Vol. 1, No. 134, 8 October 1997
SLOVAKIA REJECTS HUNGARIAN "ZERO" PROPOSAL FOLLOWING
HAGUE RULING... Spokeswoman Magda Pospisilova on 7 October said
the Slovak government will not accept the zero option that Hungarian
Prime Minister Gyula Horn proposed following the Hague Court's 25
September ruling on settling mutual claims for damages related to
the controversial Gabcikovo-Nagymaros hydroelectric power project.
Pospisilova said Horn's suggestion that both countries should waive
claims is premature and propagandistic. She cited remarks by the
Slovak attorney at the hearing, who said that paying damages and
paying construction costs are two different things. Therefore,
Pospisilova said, Hungary should pay the costs of the work that
Slovakia carried out after Hungary had withdrawn from the
...WHILE HORN ADMITS "ERROR" IN HUNGARIAN DEFENSE. Prime
Minister Gyula Horn says Hungary was wrong to cite only
environmental reasons for its withdrawal from the Gabcikovo-
Nagymaros project at the International Court of Justice in The Hague.

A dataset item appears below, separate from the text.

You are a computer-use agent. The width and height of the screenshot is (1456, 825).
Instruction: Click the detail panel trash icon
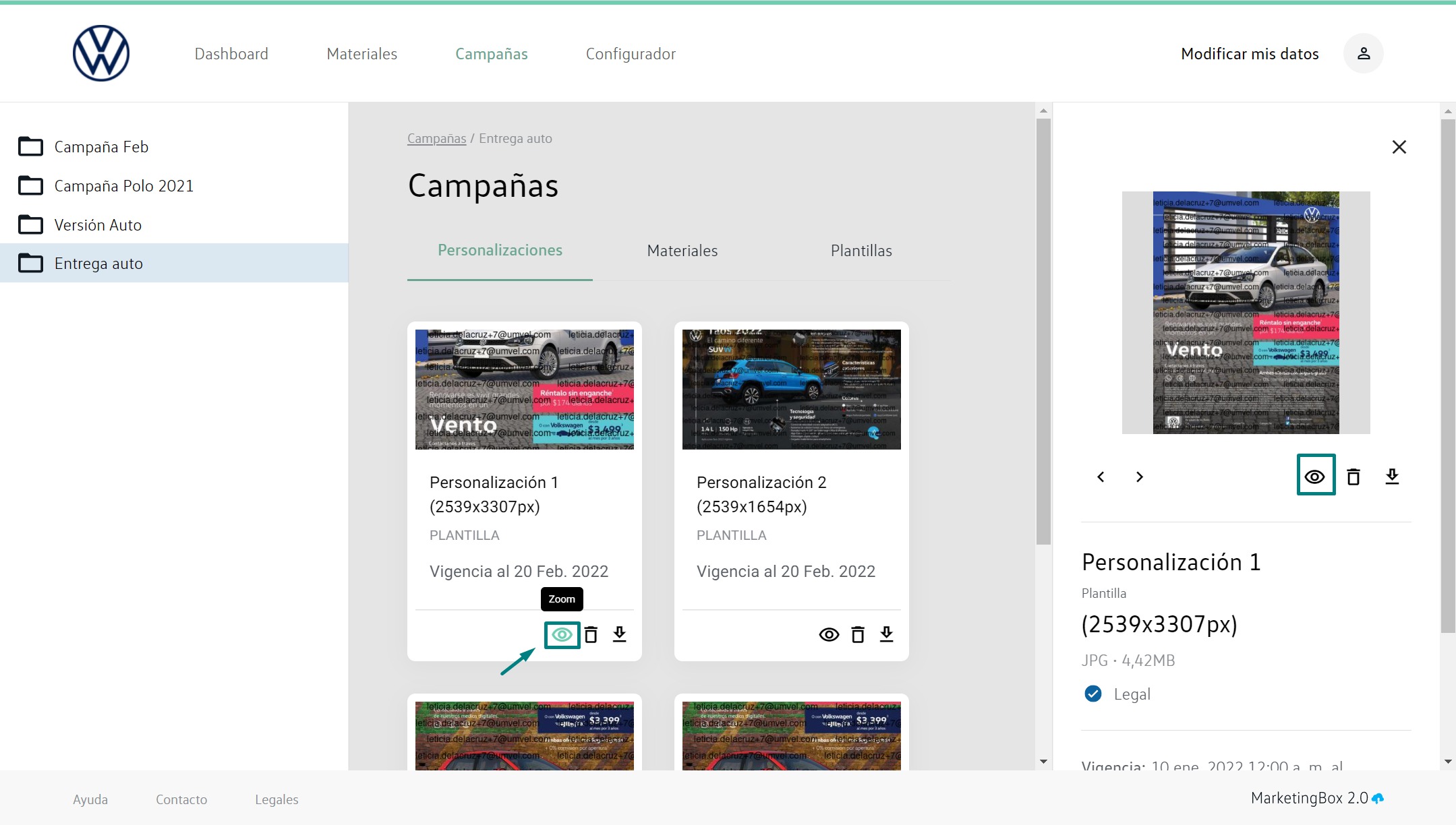click(1353, 477)
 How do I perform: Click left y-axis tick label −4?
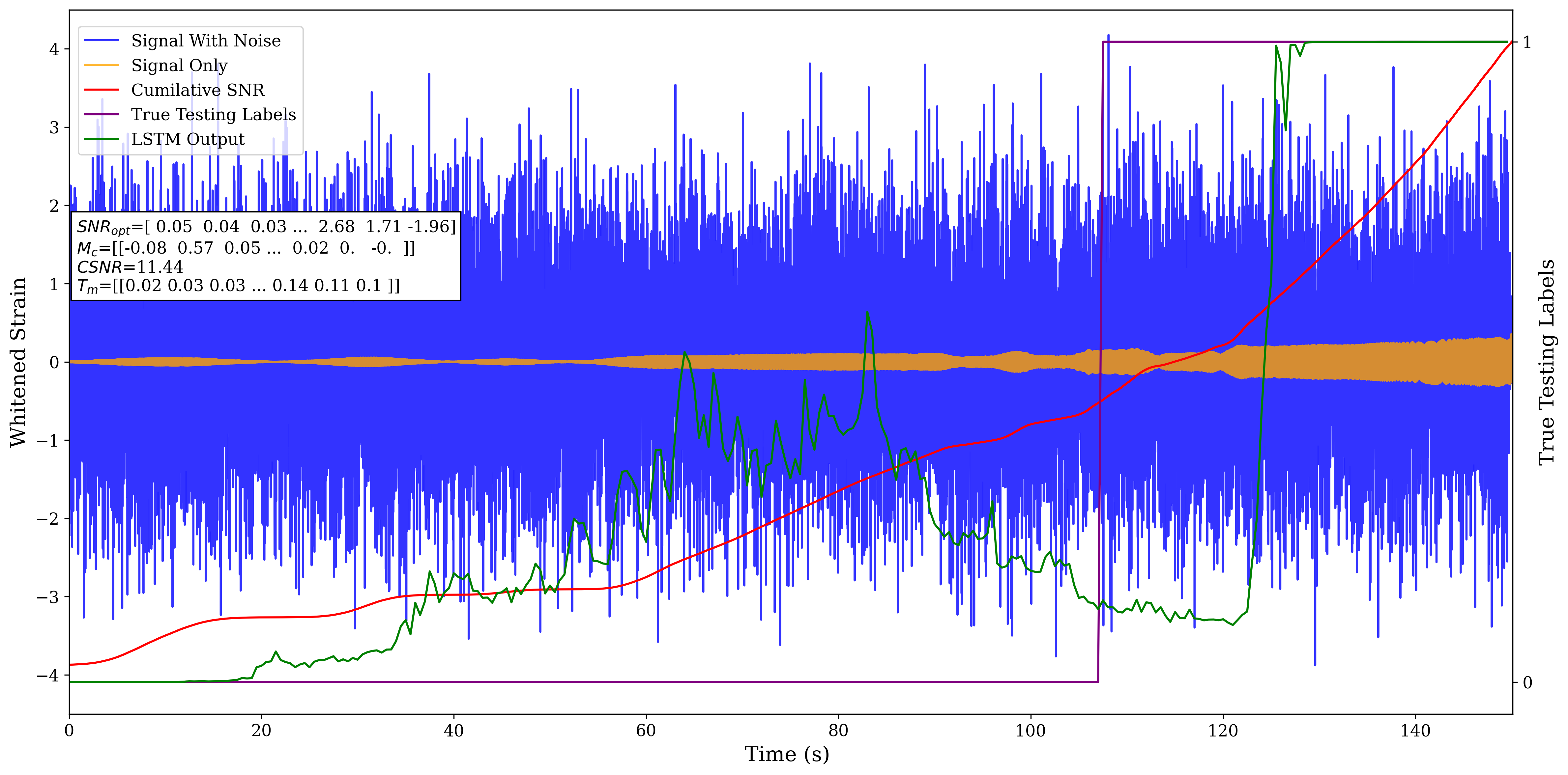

Horn said the losses to the economy and to shipping should also have
been mentioned before the court, Reuters reported on 7 October. He
said the planned bilateral talks with Slovakia must now embrace all
aspects of the issue, including Danube navigation, energy production,
and sewage purification.
HUNGARIAN PARLIAMENT APPROVES REFERENDUM QUESTIONS. The
parliament on 7 October approved the three questions for the
planned referendum on NATO membership and land ownership by
foreign companies registered in Hungary. President Arpad Goncz
must now decide whether to endorse the referendum. Opposition
deputies, who are against holding a referendum on both issues and
oppose the formulation of the two questions on land ownership,
walked out in protest before the vote, Hungarian media reported. At
a meeting with Goncz earlier the same day, Tamas Deutsch, the
deputy chairman of the Young Democrats, and Zoltan Pokorny, the
chairman of the party's parliamentary faction, asked the president
not to call a referendum until the Constitutional Court has ruled on
an opposition appeal against the plebiscite. Goncz said he will strictly
abide by the constitution and the "interests of the people."